My method seems to be working pretty well (i've checked them all on a calculator) but is there an easier way to do them?

2. Strictly speaking, if the problem is just "find a number, m, such that 0< m< n+ 11 and m= 7 (mod 12)" then "m= 7" is a perfectly valid answer for all n! Did you mean "such that n< m< n+ 11"?

Any number m, satisfying m= 7 (mod 12) can be written m= 7+ 12k for some integer k. To find such a number such that n< m< n+ 11, divide n by 12 to see how large k must be. For example, with $n= 10^6$, the largest value of n that you have here, 12 divides into [tex]10^6= 1000000[/itex] 83333 times. Taking k= 83333, we have 7+ 12(83333)= 100003.

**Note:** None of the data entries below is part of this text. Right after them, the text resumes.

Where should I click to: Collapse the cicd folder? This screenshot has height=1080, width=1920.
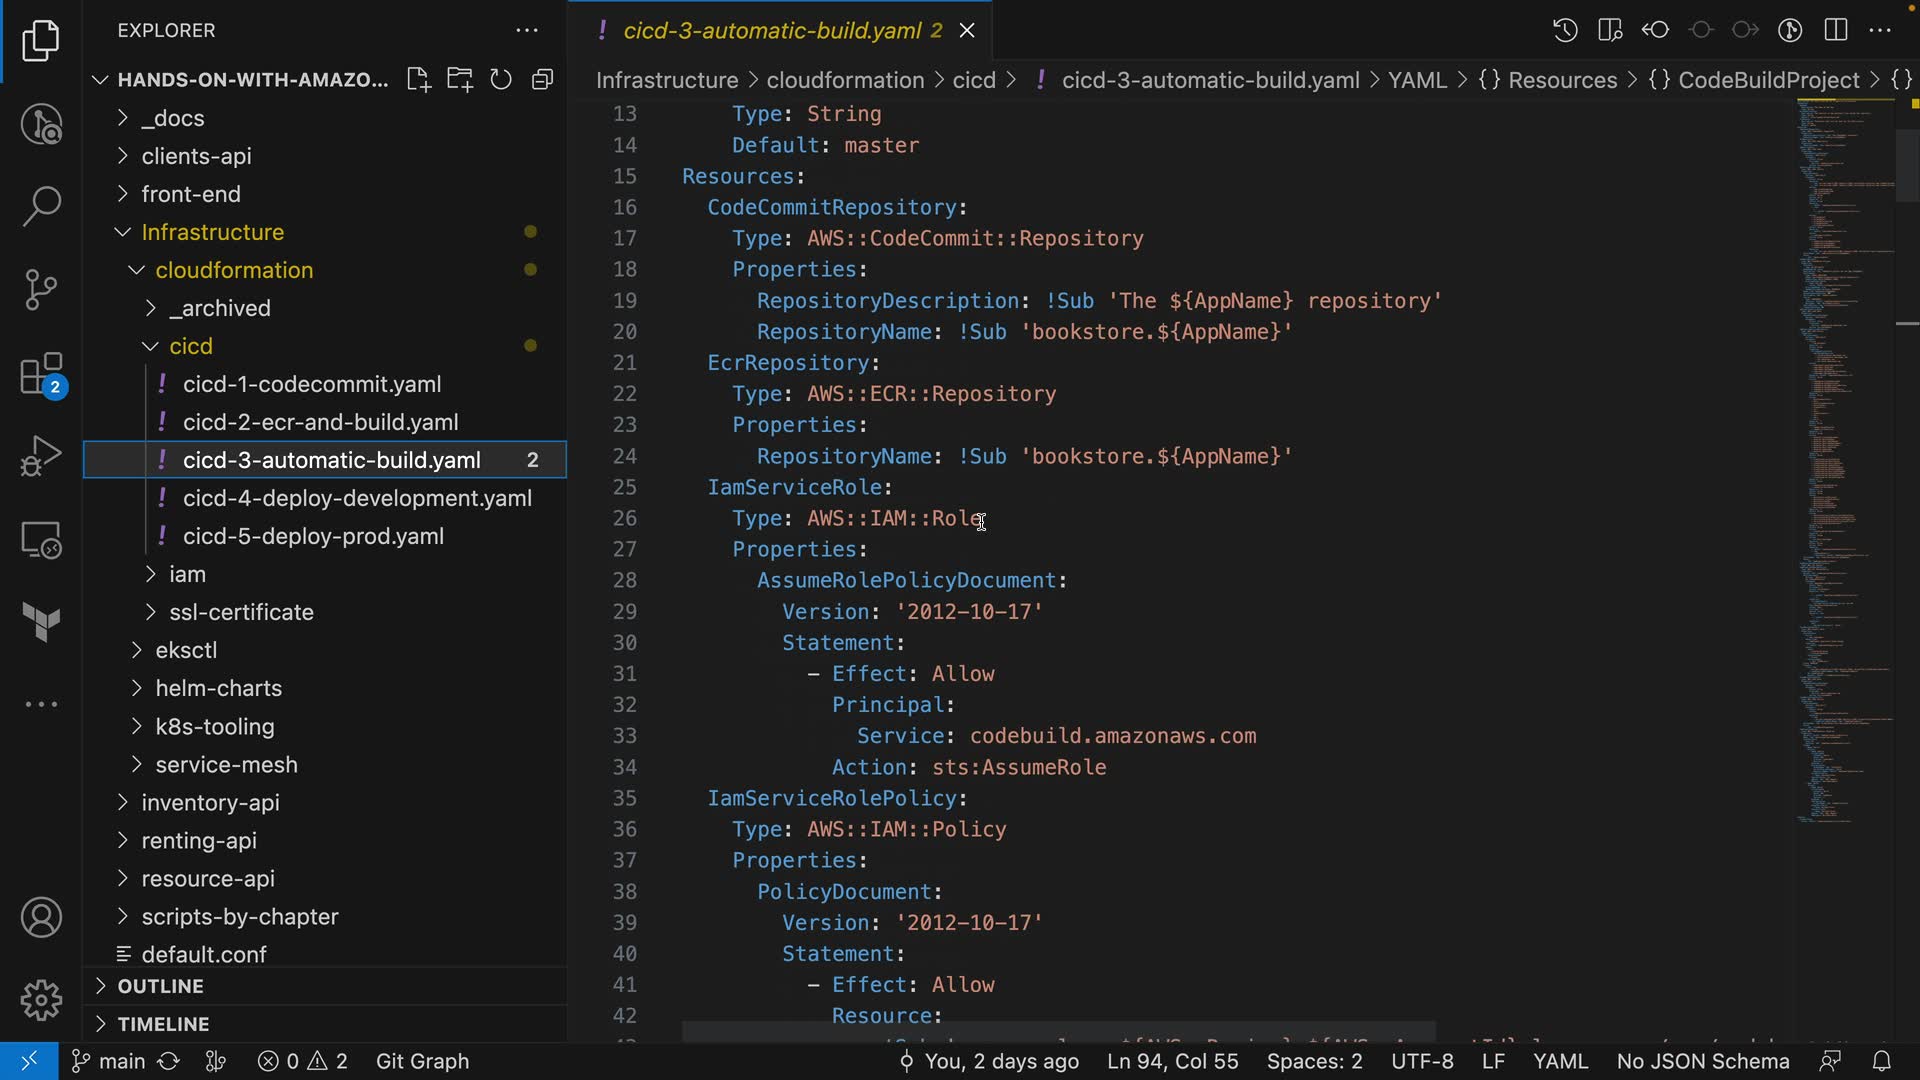[190, 346]
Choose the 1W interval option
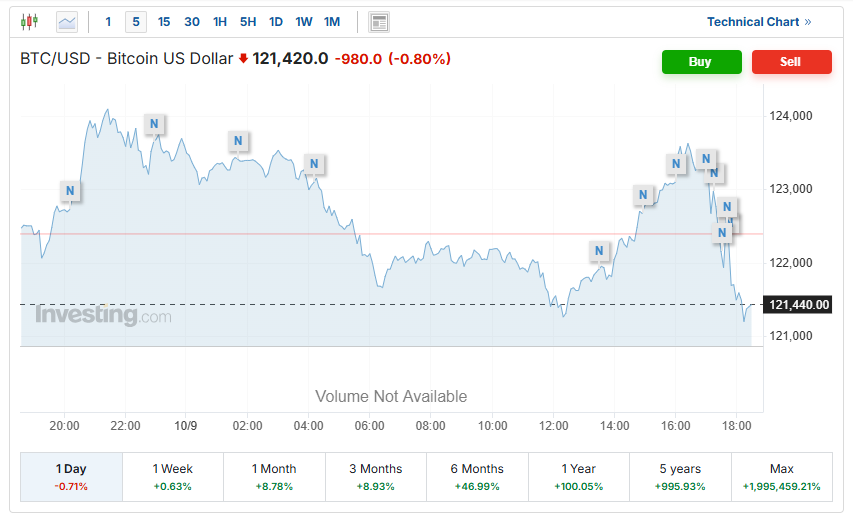The height and width of the screenshot is (518, 853). [304, 22]
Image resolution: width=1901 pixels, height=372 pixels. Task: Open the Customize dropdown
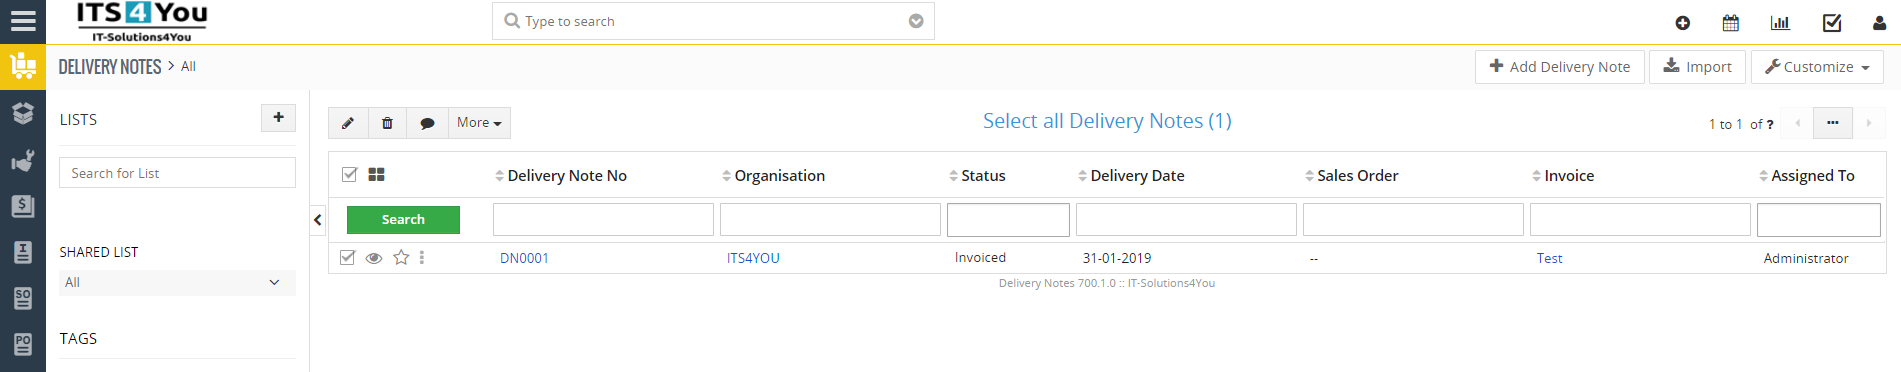[x=1817, y=67]
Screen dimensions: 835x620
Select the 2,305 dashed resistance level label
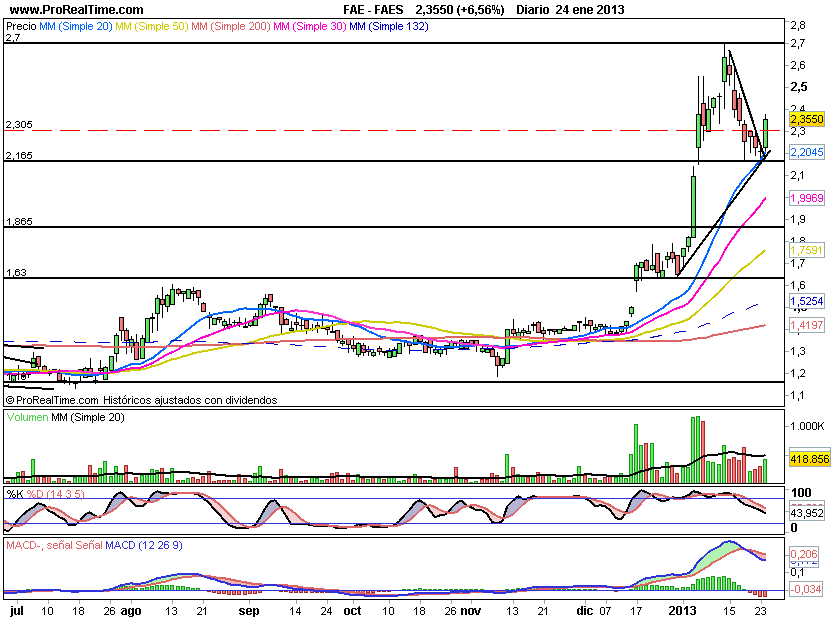[19, 125]
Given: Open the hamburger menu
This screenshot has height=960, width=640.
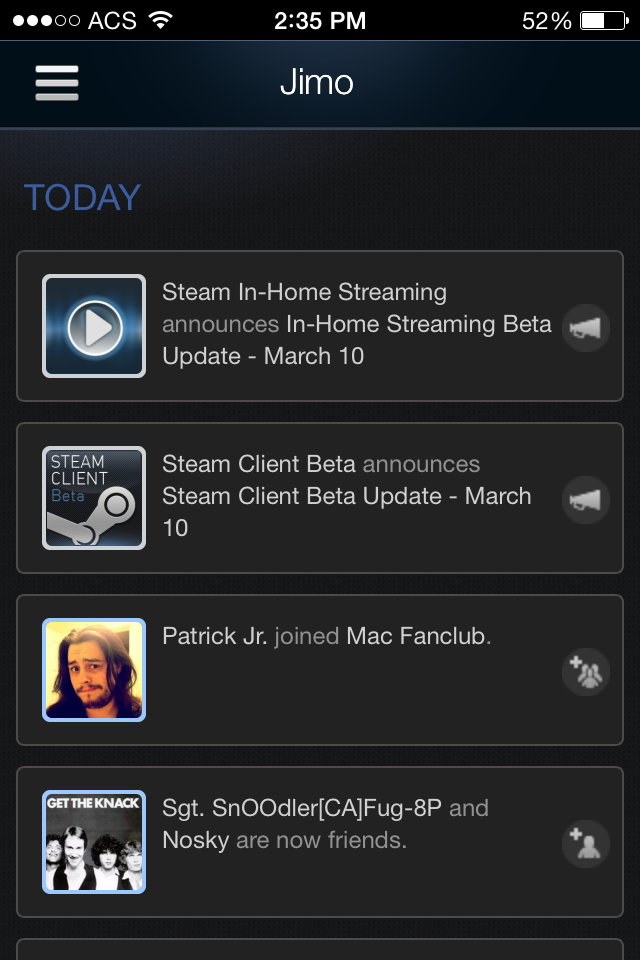Looking at the screenshot, I should 57,82.
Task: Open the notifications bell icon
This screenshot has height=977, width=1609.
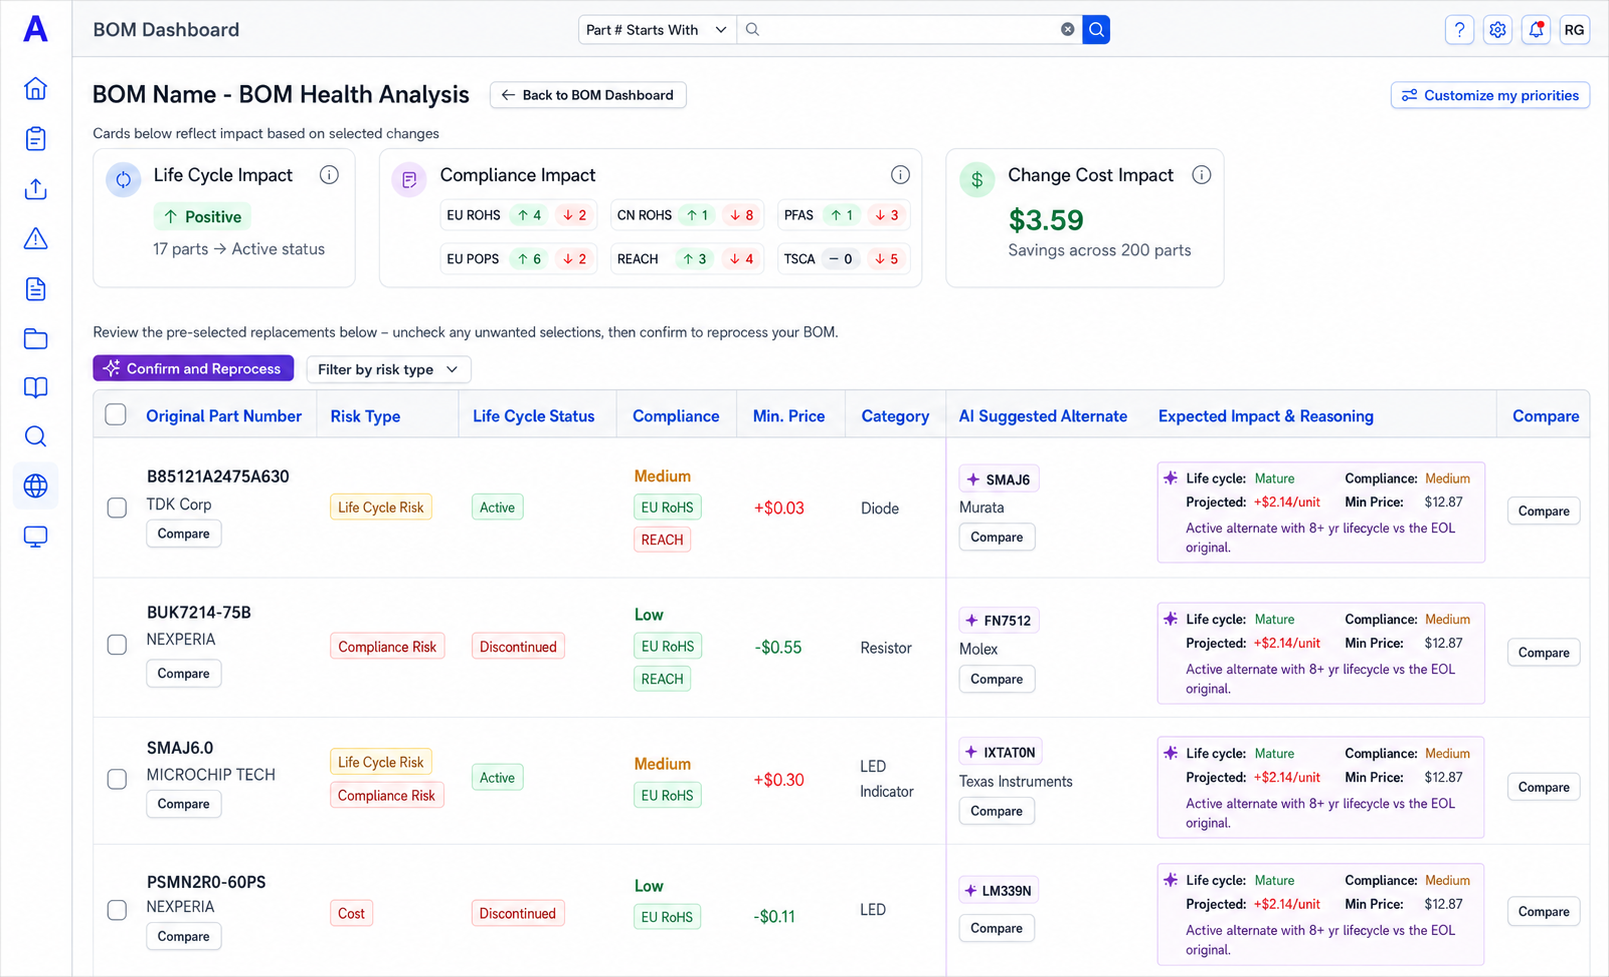Action: (1536, 30)
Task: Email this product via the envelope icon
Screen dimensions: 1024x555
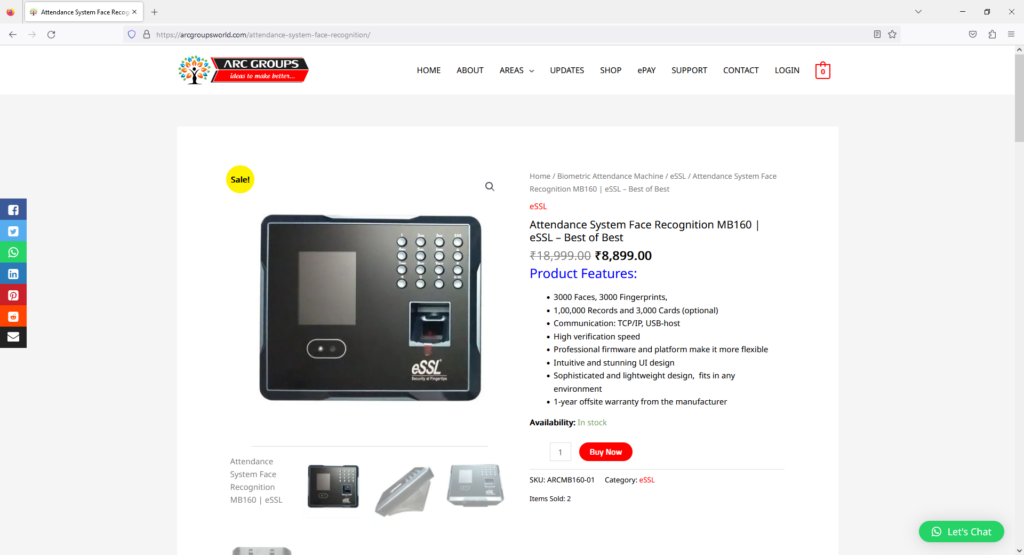Action: (x=13, y=337)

For n= -999, divide -999 by 12: 12 divides into -999 -83 times. Taking k= -83, we have 7+ 12(-83)= -989 which satisfies -999< -989< -988.

3. Ah yes I did sorry!!

One of the problems is that i'm not supposed to use a calculator, I did all the ones in my previous post using mental artihmetic.

I'm just pretty worried that when I get tested on this I might have a question where instead of $10^6$ or $10^2$, I get a number like $10^{20}$ which is going to be a pain to do!